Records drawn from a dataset
++++++++
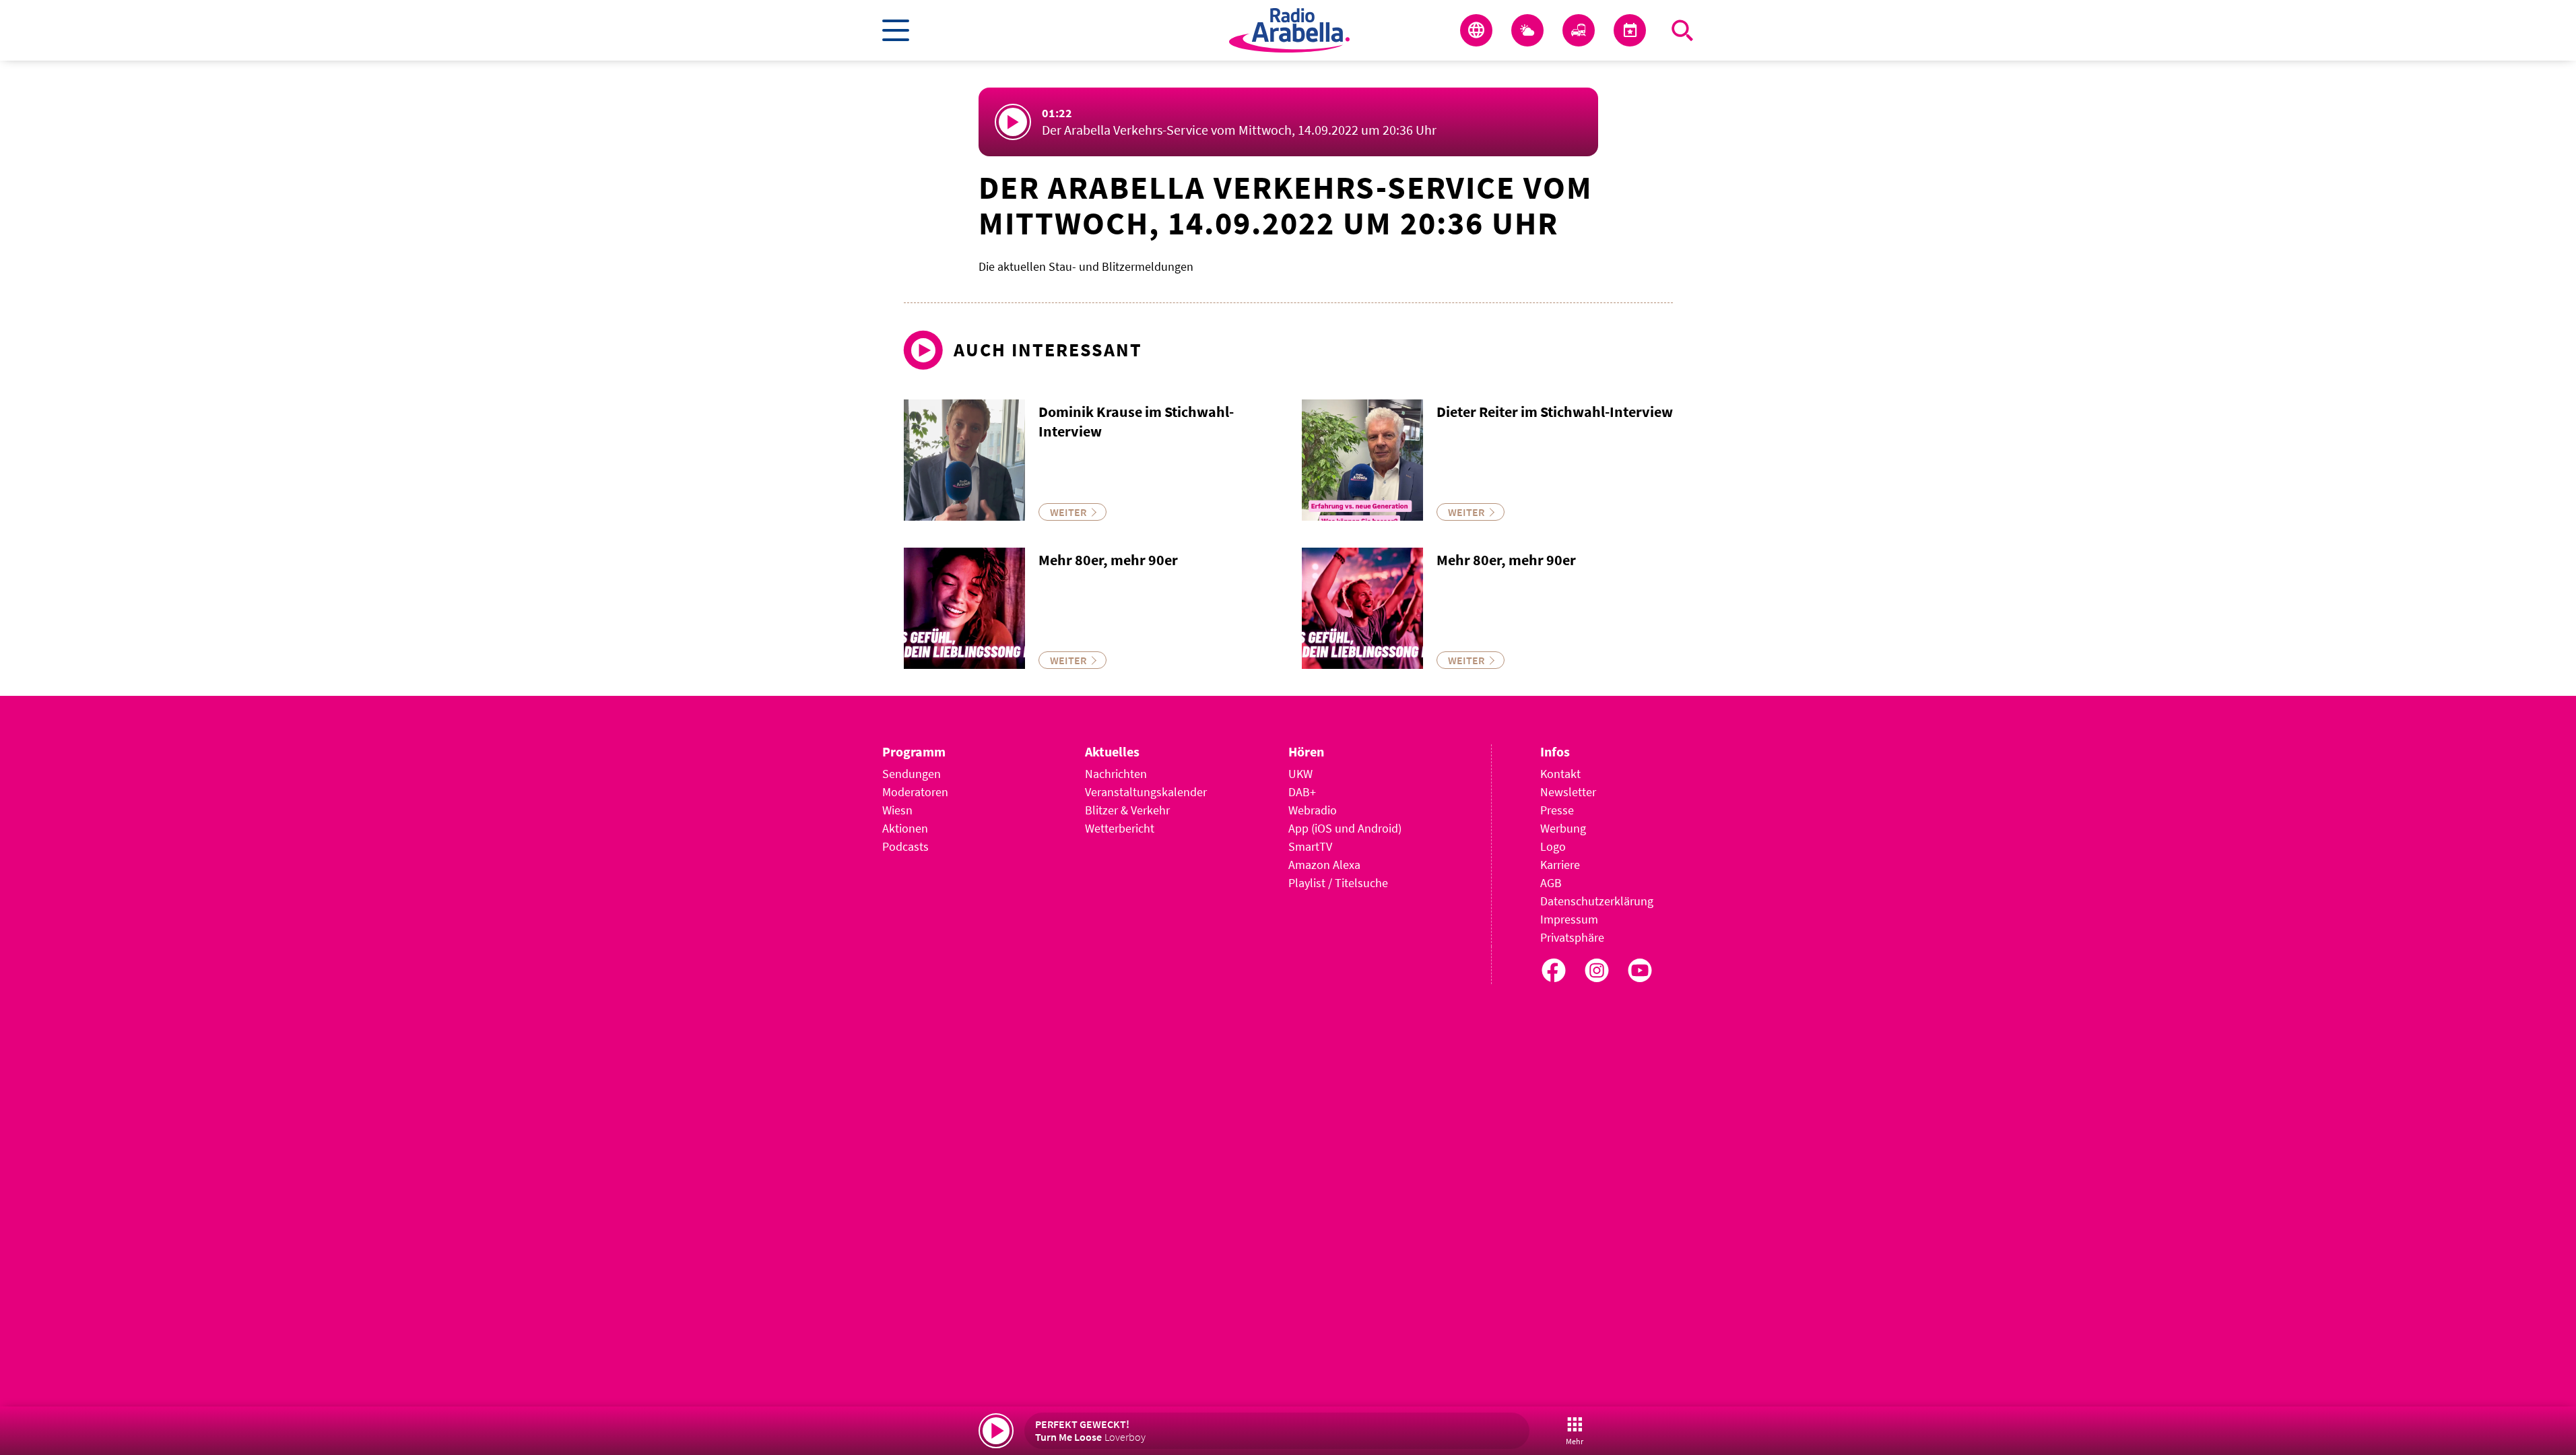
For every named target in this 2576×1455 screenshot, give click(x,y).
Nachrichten (1116, 773)
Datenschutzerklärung (1596, 901)
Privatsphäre (1572, 937)
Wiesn (897, 810)
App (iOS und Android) (1344, 828)
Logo (1553, 846)
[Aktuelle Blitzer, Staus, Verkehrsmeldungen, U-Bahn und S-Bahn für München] (1578, 30)
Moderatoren (915, 792)
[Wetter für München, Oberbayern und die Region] (1527, 30)
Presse (1557, 810)
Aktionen (905, 828)
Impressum (1569, 919)
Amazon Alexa (1324, 864)
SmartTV (1310, 846)
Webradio (1312, 810)
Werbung (1563, 828)
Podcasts (905, 846)
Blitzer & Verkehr (1127, 810)
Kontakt (1560, 773)
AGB (1551, 883)
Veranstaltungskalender (1146, 792)
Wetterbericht (1119, 828)
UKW (1300, 773)
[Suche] (1682, 30)
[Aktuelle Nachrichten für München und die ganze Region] (1476, 30)
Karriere (1560, 864)
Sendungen (911, 773)
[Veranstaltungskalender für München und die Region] (1630, 30)
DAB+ (1302, 792)
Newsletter (1568, 792)
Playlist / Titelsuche (1338, 883)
++++++++
- _What you need to do_
Please copy the line holding "[Aktuelle Nachrichten für" and all lines after it to the end of the records, exactly, and nothing else.

- _Response area_
[Aktuelle Nachrichten für München und die ganze Region] (1476, 30)
Karriere (1560, 864)
Sendungen (911, 773)
[Veranstaltungskalender für München und die Region] (1630, 30)
DAB+ (1302, 792)
Newsletter (1568, 792)
Playlist / Titelsuche (1338, 883)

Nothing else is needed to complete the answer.